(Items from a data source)
=======
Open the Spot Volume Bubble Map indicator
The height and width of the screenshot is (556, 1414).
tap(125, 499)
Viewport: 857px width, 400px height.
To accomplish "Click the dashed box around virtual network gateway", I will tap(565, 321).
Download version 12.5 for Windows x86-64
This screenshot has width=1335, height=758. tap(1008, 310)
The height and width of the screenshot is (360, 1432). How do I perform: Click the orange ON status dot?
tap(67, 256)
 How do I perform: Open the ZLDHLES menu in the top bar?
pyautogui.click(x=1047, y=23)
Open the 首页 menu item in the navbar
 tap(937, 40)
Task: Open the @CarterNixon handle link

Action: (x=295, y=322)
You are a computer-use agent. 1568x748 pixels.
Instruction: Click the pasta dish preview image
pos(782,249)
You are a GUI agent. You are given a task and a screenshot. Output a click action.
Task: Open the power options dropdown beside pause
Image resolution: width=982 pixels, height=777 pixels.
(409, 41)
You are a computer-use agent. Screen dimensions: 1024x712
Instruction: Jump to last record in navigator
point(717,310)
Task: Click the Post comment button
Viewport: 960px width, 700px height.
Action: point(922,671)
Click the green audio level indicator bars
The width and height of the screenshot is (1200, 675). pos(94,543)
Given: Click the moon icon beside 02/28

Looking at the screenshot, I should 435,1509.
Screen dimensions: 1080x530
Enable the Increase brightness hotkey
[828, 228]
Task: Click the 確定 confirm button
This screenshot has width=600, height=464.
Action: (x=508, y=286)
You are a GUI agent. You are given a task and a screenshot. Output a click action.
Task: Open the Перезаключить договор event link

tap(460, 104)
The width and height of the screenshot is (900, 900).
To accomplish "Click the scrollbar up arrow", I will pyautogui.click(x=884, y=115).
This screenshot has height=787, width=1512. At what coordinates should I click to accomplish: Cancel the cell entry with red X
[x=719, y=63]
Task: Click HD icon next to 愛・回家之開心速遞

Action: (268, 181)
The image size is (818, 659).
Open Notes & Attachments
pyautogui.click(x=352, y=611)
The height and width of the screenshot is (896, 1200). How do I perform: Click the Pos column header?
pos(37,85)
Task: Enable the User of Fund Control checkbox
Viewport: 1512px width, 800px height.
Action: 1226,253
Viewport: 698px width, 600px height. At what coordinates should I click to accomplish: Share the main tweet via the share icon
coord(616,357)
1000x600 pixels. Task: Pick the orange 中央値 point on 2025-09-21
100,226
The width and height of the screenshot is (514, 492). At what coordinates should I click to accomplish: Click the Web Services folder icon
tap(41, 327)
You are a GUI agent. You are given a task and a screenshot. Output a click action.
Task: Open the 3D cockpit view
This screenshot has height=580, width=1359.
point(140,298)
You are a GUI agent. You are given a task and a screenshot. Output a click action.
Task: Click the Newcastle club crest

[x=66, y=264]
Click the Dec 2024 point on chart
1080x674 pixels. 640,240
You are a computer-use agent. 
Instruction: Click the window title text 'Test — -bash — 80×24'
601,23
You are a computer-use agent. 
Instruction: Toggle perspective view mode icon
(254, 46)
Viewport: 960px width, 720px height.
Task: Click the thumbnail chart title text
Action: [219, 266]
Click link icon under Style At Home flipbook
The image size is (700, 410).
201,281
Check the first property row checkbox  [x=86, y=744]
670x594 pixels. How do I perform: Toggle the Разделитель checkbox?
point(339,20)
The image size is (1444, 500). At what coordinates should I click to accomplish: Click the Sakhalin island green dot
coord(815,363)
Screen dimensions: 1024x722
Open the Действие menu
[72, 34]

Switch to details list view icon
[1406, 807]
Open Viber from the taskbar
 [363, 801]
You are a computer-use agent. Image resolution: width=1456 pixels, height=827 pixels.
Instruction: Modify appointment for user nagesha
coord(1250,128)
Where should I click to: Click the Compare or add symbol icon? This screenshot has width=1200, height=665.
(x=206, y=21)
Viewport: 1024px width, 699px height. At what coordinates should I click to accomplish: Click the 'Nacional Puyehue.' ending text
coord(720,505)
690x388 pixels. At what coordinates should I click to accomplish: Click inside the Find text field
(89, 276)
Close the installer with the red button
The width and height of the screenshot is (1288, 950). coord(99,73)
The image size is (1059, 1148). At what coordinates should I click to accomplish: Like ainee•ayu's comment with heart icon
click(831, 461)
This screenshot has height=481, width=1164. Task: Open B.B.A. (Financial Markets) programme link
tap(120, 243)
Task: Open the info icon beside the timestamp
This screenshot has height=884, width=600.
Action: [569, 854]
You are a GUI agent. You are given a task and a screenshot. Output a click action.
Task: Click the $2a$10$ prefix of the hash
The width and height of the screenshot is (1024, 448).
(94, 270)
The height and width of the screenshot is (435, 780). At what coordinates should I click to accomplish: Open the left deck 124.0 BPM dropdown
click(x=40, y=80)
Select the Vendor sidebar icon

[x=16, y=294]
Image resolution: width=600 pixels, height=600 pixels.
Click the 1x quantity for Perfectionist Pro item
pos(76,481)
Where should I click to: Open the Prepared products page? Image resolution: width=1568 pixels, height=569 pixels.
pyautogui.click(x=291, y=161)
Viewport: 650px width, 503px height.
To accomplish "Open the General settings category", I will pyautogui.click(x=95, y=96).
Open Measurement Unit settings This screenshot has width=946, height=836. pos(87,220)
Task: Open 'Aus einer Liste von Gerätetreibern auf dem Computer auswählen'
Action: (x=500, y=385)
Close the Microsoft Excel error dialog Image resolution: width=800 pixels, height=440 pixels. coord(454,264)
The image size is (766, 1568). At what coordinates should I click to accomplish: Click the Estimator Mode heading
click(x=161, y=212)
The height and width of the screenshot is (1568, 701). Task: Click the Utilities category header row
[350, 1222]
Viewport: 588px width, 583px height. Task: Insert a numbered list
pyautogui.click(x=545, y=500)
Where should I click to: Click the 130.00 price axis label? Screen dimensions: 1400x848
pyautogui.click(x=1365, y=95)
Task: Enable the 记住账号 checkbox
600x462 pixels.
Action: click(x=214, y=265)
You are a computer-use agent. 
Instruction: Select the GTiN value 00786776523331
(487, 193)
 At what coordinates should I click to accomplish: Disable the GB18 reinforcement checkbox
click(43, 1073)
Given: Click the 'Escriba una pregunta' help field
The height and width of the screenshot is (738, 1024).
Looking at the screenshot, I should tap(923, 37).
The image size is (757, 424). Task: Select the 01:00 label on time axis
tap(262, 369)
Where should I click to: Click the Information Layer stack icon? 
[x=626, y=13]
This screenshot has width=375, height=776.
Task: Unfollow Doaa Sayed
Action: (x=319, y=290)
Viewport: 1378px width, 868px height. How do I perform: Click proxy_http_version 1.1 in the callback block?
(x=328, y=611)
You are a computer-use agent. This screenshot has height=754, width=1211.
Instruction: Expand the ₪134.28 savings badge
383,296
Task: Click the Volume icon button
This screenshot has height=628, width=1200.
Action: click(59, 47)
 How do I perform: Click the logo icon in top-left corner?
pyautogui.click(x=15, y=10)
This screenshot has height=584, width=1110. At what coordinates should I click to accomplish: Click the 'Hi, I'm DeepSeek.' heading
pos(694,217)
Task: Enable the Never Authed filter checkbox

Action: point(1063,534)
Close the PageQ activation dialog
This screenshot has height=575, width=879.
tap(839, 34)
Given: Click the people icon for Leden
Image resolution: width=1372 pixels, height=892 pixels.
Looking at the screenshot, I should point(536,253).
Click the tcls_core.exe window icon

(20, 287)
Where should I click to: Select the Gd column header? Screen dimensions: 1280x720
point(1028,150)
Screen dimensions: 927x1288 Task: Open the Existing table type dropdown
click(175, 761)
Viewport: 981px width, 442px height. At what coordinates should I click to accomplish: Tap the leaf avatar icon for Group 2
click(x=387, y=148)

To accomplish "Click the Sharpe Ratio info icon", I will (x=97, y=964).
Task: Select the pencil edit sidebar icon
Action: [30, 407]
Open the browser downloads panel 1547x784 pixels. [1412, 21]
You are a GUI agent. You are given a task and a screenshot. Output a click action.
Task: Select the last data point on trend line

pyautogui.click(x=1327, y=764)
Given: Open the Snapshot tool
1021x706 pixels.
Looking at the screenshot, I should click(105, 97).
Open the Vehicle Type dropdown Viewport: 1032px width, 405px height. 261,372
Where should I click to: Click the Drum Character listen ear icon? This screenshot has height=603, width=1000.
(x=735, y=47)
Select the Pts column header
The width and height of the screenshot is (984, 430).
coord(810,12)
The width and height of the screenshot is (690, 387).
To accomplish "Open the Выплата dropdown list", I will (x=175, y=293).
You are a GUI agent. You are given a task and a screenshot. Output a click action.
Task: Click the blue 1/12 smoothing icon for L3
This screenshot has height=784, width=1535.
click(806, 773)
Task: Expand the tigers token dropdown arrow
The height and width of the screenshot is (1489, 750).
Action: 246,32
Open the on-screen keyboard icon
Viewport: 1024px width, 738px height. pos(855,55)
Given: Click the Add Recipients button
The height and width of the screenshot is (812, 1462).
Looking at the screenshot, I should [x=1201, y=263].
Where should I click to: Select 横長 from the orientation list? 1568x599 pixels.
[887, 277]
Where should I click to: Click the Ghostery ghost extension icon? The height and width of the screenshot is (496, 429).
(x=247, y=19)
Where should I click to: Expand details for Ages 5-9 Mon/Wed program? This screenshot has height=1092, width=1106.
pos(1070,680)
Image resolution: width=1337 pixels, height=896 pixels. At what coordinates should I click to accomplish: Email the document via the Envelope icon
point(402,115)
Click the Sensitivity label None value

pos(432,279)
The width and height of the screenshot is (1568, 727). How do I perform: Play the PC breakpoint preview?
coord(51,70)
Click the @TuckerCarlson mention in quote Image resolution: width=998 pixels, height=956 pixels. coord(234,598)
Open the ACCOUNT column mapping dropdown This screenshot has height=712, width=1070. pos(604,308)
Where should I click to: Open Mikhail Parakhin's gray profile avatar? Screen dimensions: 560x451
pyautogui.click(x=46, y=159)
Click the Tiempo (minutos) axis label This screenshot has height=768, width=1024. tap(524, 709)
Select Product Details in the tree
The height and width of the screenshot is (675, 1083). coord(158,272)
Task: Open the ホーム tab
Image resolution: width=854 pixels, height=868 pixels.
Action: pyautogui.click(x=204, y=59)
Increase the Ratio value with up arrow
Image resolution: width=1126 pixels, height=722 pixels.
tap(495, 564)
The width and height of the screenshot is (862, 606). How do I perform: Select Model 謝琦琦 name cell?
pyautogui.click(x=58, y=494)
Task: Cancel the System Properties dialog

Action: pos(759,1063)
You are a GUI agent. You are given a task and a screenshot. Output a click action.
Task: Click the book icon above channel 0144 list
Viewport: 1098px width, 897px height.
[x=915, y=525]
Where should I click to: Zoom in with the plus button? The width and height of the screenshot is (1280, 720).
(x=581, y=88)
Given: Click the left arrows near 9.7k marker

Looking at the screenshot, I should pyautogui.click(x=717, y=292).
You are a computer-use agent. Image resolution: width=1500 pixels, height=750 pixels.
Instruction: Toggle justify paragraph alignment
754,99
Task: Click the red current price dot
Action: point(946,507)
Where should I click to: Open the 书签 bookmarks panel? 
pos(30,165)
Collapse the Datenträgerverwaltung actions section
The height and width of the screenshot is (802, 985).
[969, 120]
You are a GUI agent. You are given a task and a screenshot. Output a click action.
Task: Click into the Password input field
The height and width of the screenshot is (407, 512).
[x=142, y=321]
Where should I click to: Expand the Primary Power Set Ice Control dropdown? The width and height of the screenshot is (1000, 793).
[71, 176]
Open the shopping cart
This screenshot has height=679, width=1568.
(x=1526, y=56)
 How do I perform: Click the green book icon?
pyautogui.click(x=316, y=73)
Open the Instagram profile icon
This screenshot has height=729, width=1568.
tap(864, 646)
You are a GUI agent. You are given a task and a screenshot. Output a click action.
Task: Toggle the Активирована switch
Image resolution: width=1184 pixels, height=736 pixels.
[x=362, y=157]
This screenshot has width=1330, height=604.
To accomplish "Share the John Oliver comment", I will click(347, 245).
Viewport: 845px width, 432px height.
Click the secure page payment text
=======
* PROBLEM DESCRIPTION: Within the records above, count the lines that include the string "Volume"; state the number and nothing else.

* TASK RESULT: 2